Finance professor He Zhiguo of the University of Chicago said that, like the bridges linking the shores of San Francisco Bay, the Chinese megaproject is likely to drastically reduce travel times.
However, only the citizens of Zhongshan would gain, as the sleepy town, which is neither a business center nor a tourist area, offers little incentive for others to visit.
He also said that estimates of the effect on travel times and costs had to be taken with a grain of salt, as the projects could easily be inflated. “That’s my concern. But without knowing more, I think it’s not a bad idea,” she said.
bridges over troubled waters
As ambitious as Beijing’s vision for the Greater Bay Area is, many bumps in the road have already arisen.
The idea was first floated in 2009, but experts say development has been hampered by the disparate nature and barriers between some of the cities involved.
The region has three borders: mainland China and the former colonies of Hong Kong and Macao, which are now semi-autonomous Special Administrative Regions of China, each maintaining separate immigration systems, legal systems, and even currencies.
Additionally, residents carry three different passports and ID cards, and speak two different forms of Chinese (Cantonese and Mandarin).
They even drive on different sides of the road, presenting endless obstacles for those hoping to take a carefree road trip with each other.
Critics say some of these problems were brought to the fore when the Shenzhen-Zhongshan Bridge’s sister project, the $20 billion Hong Kong-Zhuhai-Macau Bridge, opened in 2018.
This bridge connects the city of Zhuhai, in mainland China, with Macao, the gaming hub, and Hong Kong, the main financial center.
Even in 2019, a year after its launch, it was still struggling to attract traffic, recording just 4,000 trips a day, according to the Hong Kong Department of Transport. (For comparison, the Channel Tunnel in Europe, which connects France and Britain, attracted more than 8,000 vehicles on average a day in March this year, according to its website.)
Experts attribute the tepid response to the need for travelers to obtain different visas and vehicle registrations to travel between the three locations, especially as high-speed ferries already crisscross the three cities on a daily basis and depart from central terminals more often than not. accessible than the border areas where the bridges begin.
Traffic on the Hong Kong bridge has been reduced to just hundreds of vehicles a day during the covid pandemic as each of the three regions sealed their borders as part of a strict “covid zero” policy, although use has increased since then. During the Labor Day holiday this month, state media reported up to 9,000 vehicles crossing daily.
Meanwhile, the controversy over the bridges goes beyond purely financial issues.
Some see the bridges as a political act.
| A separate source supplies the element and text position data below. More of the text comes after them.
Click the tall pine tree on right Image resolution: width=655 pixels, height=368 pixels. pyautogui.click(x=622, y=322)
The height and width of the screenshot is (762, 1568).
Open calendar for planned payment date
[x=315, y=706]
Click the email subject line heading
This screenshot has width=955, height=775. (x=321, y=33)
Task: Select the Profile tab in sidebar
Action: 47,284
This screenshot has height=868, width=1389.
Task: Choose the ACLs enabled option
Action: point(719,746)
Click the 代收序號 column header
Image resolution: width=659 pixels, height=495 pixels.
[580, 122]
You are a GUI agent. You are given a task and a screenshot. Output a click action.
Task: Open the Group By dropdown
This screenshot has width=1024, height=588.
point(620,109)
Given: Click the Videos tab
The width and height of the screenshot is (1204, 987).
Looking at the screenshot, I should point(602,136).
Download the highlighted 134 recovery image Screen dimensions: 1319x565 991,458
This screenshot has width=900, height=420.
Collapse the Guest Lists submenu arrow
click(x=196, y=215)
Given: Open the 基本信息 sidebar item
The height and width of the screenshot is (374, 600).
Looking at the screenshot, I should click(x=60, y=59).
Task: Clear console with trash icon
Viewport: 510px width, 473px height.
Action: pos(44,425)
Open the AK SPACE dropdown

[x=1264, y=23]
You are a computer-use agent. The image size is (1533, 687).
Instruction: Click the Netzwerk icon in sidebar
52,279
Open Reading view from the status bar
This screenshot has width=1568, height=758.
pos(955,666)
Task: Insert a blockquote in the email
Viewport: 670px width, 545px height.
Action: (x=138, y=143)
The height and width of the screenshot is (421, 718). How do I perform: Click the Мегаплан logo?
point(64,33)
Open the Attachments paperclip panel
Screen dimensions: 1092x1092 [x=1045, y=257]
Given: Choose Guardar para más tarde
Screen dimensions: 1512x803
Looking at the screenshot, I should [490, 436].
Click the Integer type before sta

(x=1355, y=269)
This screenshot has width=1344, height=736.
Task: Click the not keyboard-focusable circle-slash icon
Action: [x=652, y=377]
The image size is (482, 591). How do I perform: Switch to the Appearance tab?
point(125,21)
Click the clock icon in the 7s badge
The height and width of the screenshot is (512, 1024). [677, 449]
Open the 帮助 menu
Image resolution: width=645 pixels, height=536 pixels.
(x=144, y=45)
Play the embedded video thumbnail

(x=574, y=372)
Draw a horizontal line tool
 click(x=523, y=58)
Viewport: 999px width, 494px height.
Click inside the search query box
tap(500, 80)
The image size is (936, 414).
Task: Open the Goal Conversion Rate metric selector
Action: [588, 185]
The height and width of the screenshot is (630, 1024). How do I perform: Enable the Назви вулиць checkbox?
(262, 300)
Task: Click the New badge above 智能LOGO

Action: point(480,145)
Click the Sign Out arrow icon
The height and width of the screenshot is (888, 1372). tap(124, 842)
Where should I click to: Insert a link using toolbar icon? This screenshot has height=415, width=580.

Opponents criticize Hong Kong’s bridge as a means to force assimilation and exert control over the city, rocked by pro-democracy protests in 2014 and 2019.
“Don’t worry, there will be traffic jams”
Even so, bridges also have their fans.
Xiao Geng, director of the Institute of Policy and Practice at the Shenzhen campus of the Chinese University of Hong Kong, says the Shenzhen-Zhongshan Bridge will help level the two areas.
“The western part of the coast is not as developed as the eastern, and there is also a huge discrepancy in property prices between the two,” Xiao said.
He also said the bridge was different from its predecessor, which had been beset by the “fundamentally different” systems of the three locations, which had put people off by driving up the cost of travel.
The latest bridge would connect two mainland Chinese cities that were already under the same regulations, he said.
“There is no need to worry. There will be traffic jams,” he said.